Some of what is said about HTML messages is wrong.

You've come to this page because you've made an erroneous claim about HTML messages, similar to one (or more) of the following précis (which are expanded in full further on):

These are the Frequently Given Answers to these claims.

These claims are highly inaccurate. Many of their falsehoods stem from improper analysis, and placing the blame for a particular problem on HTML messages when the proper place for blame lies elsewhere. (Alas! Sometimes the myth simply arises out of sheer bigotry and ignorance.)

These myths are often used to justify an Animal-Farm-like

text/plain good, text/html bad.
mantra and a blanket refusal of HTML. However, a reasonable analysis shows that HTML is a useful tool, that has its place in messaging alongside other tools and that should be used when it is the right tool for the job, and that the effort expended in decrying HTML would be better spent in combating the true causes of the problems for which HTML is incorrectly assigned the blame.

The myth about HTML not being text.

HTML isn't text.

In fact, HTML is text.

Even aside from the fact that the "T" in "HTML" stands for "text", the MIME type of an HTML body part is text/html. As RFC 2046 § 3 unequivocally states, a message body part with a text/* type contains "textual information".

An HTML document contains markup that provides logical information about the document structure and directions on how it is to be displayed. But the actual text content of an HTML document is not encoded, and the markup is not binary. In conformance with what RFC 2406 says about text/* types, one need not have a text/html viewer that understands HTML in order to "get the general idea of the content".

The myth about HTML messages being a violation of Internet standards imposed upon us by Microsoft.

HTML messages are violations of Internet standards that are forced upon us by Microsoft.

This is a falsehood in every respect. Microsoft Outlook and Microsoft Exchange are some of the more well-known sources of HTML messages, but Microsoft didn't invent HTML. Nor did Microsoft invent MIME, the framework used to encapsulate body parts of various types (including HTML ones) within Internet messages. (Indeed, those aren't even the only MUAs capable of generating HTML messages. Netscape Messanger can, for example, as can pine; neither of which were written by Microsoft.)

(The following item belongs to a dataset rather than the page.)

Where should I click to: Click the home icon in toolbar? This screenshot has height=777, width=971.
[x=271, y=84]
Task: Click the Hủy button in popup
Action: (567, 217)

Both MIME and HTML are Internet standards. And, moreover, it is entities other than Microsoft that are responsible for them. MIME is defined by a suite of Internet standards documents (RFCs 2045, 2046, 2047, 2048, and 2049) produced by an IETF working group, and HTML is defined by the World Wide Web Consortium.

The myth about HTML messages being dangerous.

HTML messages are dangerous. Both plain text and HTML mail may carry malicious executable attachments but with HTML there is a significantly greater risk since some malware can exploit vulnerabilities in the HTML parser to automatically execute code as soon as the message is viewed.

This is one of several examples of the perpetuators of these myths blaming completely the wrong thing. HTML mail isn't dangerous, as can be easily demonstrated by viewing an HTML message, even a "malicious" one, with a program such as more. Nothing untoward happens.

The message format is not dangerous. It is the message viewers that are dangerous in this particular regard.

But exploitable message reading vulnerabilities, that allow execution of sender-specified programs, can exist in the viewers for any non-trivial data format, as anyone who remembers "ANSI bombs" will attest. HTML is not special in this regard. It is foolish both to blame the data format for a flaw in one of its viewers; and to blame a particular data format for being associated with vulnerabilities when in fact this type of vulnerability is generic to viewers, for any non-trivial document format, that are intended to view data from potentially hostile sources.

The myth about HTML messages wasting bandwidth.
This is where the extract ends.